Input below:

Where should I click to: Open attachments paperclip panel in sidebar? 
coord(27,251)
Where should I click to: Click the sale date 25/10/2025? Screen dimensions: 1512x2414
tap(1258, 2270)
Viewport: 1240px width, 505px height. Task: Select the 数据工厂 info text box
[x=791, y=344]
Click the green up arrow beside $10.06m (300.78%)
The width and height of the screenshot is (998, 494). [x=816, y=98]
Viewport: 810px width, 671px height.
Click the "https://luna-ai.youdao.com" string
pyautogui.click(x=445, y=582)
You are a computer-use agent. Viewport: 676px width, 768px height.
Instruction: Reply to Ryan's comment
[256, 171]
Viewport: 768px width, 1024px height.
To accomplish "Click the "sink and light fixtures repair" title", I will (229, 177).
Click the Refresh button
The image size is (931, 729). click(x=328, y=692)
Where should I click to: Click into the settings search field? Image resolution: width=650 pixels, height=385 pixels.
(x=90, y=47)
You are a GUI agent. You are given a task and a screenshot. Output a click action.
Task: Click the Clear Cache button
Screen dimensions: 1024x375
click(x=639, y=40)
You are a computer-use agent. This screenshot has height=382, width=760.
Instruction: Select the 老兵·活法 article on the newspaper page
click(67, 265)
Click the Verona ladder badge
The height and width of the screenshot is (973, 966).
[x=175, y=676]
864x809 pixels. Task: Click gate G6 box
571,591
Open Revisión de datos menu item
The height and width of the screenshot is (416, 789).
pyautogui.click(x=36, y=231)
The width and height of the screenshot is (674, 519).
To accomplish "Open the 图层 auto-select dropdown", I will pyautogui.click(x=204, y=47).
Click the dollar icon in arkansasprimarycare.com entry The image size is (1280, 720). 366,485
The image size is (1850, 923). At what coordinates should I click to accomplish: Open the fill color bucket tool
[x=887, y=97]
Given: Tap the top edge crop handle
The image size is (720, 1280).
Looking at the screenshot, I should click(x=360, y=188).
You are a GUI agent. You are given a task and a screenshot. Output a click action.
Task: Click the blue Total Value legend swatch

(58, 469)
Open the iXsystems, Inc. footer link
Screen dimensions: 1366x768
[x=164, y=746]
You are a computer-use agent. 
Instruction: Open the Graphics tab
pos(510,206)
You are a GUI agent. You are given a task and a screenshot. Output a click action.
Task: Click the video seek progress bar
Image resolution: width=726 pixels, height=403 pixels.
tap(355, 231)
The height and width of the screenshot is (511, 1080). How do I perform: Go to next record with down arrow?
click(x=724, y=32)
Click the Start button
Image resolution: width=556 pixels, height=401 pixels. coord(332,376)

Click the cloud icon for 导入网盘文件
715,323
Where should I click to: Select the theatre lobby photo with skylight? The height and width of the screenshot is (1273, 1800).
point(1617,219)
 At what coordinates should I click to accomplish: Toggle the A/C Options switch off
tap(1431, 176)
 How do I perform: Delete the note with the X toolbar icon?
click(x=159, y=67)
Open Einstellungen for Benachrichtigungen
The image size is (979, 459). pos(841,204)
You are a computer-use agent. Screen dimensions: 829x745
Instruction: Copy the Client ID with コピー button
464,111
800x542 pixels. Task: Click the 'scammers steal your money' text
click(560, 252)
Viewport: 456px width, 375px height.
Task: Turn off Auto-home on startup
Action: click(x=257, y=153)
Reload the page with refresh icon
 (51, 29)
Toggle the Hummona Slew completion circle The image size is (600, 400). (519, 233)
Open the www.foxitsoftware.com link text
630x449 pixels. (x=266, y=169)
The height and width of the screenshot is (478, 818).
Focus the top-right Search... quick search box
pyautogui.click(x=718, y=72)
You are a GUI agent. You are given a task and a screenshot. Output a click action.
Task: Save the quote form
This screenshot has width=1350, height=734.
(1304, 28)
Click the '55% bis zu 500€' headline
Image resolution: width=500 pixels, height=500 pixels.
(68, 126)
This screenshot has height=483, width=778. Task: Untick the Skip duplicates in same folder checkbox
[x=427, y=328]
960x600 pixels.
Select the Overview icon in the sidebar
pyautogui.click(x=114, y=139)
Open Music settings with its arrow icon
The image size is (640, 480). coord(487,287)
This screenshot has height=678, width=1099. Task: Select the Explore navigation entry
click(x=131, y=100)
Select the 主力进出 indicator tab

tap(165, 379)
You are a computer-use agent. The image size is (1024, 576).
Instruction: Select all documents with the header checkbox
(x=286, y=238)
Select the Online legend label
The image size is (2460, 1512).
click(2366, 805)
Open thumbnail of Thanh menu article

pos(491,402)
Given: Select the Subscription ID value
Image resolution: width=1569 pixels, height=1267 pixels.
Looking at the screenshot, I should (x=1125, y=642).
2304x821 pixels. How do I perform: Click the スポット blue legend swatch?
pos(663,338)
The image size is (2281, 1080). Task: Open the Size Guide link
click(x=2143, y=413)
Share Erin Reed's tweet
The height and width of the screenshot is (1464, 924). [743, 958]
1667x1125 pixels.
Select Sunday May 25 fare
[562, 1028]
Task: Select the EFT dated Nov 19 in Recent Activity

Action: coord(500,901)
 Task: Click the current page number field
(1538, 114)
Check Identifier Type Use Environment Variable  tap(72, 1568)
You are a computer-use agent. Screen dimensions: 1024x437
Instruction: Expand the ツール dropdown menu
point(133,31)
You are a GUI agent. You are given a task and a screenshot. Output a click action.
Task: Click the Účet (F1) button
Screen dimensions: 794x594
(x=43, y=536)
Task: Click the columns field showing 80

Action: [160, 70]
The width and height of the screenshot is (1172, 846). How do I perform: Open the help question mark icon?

End of Input.

→ **What the task asks**
Using the data above, copy each line that contains "will".

→ **Result for this task**
To accomplish "Click the "sink and light fixtures repair" title", I will (229, 177).
To accomplish "Open the 图层 auto-select dropdown", I will pyautogui.click(x=204, y=47).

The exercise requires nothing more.